Top of Data records

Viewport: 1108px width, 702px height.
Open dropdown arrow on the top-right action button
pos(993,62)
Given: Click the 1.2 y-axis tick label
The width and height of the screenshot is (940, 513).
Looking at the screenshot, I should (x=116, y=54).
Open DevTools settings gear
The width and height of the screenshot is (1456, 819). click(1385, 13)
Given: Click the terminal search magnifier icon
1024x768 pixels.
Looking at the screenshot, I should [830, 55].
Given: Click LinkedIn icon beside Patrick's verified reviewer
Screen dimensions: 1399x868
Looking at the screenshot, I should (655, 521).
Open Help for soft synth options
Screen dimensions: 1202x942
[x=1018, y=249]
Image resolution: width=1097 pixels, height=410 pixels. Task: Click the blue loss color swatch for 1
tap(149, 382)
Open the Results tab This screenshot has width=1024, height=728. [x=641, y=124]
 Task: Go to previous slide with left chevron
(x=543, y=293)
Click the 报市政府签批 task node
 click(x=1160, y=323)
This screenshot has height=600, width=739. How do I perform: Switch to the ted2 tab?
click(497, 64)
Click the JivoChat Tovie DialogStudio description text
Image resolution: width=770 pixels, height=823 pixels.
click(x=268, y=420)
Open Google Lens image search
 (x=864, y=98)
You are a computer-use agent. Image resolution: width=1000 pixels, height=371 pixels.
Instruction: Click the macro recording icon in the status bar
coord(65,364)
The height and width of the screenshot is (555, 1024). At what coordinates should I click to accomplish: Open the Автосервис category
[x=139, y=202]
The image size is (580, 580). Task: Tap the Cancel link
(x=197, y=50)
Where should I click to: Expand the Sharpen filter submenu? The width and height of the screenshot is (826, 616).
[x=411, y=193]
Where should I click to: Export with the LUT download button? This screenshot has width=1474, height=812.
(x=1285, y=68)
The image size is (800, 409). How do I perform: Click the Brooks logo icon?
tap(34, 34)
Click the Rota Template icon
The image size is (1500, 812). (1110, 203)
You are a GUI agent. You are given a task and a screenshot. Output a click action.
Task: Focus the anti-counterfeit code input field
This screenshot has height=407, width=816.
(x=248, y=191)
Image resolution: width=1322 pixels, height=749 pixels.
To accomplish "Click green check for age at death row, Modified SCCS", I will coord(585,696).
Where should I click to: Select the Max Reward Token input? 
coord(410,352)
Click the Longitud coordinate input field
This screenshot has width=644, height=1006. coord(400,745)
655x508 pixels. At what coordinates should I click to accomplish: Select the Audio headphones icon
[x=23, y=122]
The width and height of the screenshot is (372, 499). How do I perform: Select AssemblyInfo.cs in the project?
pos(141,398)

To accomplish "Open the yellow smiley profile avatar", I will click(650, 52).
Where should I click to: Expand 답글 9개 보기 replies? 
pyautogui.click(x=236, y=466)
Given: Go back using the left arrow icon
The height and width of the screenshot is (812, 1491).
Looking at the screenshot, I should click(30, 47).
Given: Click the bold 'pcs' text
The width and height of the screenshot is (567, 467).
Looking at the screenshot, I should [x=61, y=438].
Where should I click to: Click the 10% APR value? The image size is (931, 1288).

Bottom of Data records

> **Exercise**
What is needed is an exact transcription of every entry above.

> **Result of this exercise**
Viewport: 1108px width, 702px height.
Open dropdown arrow on the top-right action button
pos(993,62)
Given: Click the 1.2 y-axis tick label
The width and height of the screenshot is (940, 513).
Looking at the screenshot, I should (x=116, y=54).
Open DevTools settings gear
The width and height of the screenshot is (1456, 819). click(1385, 13)
Given: Click the terminal search magnifier icon
1024x768 pixels.
Looking at the screenshot, I should [830, 55].
Given: Click LinkedIn icon beside Patrick's verified reviewer
Screen dimensions: 1399x868
Looking at the screenshot, I should (655, 521).
Open Help for soft synth options
Screen dimensions: 1202x942
[x=1018, y=249]
Image resolution: width=1097 pixels, height=410 pixels. Task: Click the blue loss color swatch for 1
tap(149, 382)
Open the Results tab This screenshot has width=1024, height=728. [x=641, y=124]
 Task: Go to previous slide with left chevron
(x=543, y=293)
Click the 报市政府签批 task node
 click(x=1160, y=323)
This screenshot has height=600, width=739. How do I perform: Switch to the ted2 tab?
click(497, 64)
Click the JivoChat Tovie DialogStudio description text
Image resolution: width=770 pixels, height=823 pixels.
click(x=268, y=420)
Open Google Lens image search
 (x=864, y=98)
You are a computer-use agent. Image resolution: width=1000 pixels, height=371 pixels.
Instruction: Click the macro recording icon in the status bar
coord(65,364)
The height and width of the screenshot is (555, 1024). At what coordinates should I click to accomplish: Open the Автосервис category
[x=139, y=202]
The image size is (580, 580). Task: Tap the Cancel link
(x=197, y=50)
Where should I click to: Expand the Sharpen filter submenu? The width and height of the screenshot is (826, 616).
[x=411, y=193]
Where should I click to: Export with the LUT download button? This screenshot has width=1474, height=812.
(x=1285, y=68)
The image size is (800, 409). How do I perform: Click the Brooks logo icon?
tap(34, 34)
Click the Rota Template icon
The image size is (1500, 812). (1110, 203)
You are a GUI agent. You are given a task and a screenshot. Output a click action.
Task: Focus the anti-counterfeit code input field
This screenshot has height=407, width=816.
(x=248, y=191)
Image resolution: width=1322 pixels, height=749 pixels.
To accomplish "Click green check for age at death row, Modified SCCS", I will coord(585,696).
Where should I click to: Select the Max Reward Token input? 
coord(410,352)
Click the Longitud coordinate input field
This screenshot has width=644, height=1006. coord(400,745)
655x508 pixels. At what coordinates should I click to accomplish: Select the Audio headphones icon
[x=23, y=122]
The width and height of the screenshot is (372, 499). How do I perform: Select AssemblyInfo.cs in the project?
pos(141,398)

To accomplish "Open the yellow smiley profile avatar", I will click(650, 52).
Where should I click to: Expand 답글 9개 보기 replies? 
pyautogui.click(x=236, y=466)
Given: Go back using the left arrow icon
The height and width of the screenshot is (812, 1491).
Looking at the screenshot, I should click(30, 47).
Given: Click the bold 'pcs' text
The width and height of the screenshot is (567, 467).
Looking at the screenshot, I should [x=61, y=438].
Where should I click to: Click the 10% APR value? The image size is (931, 1288).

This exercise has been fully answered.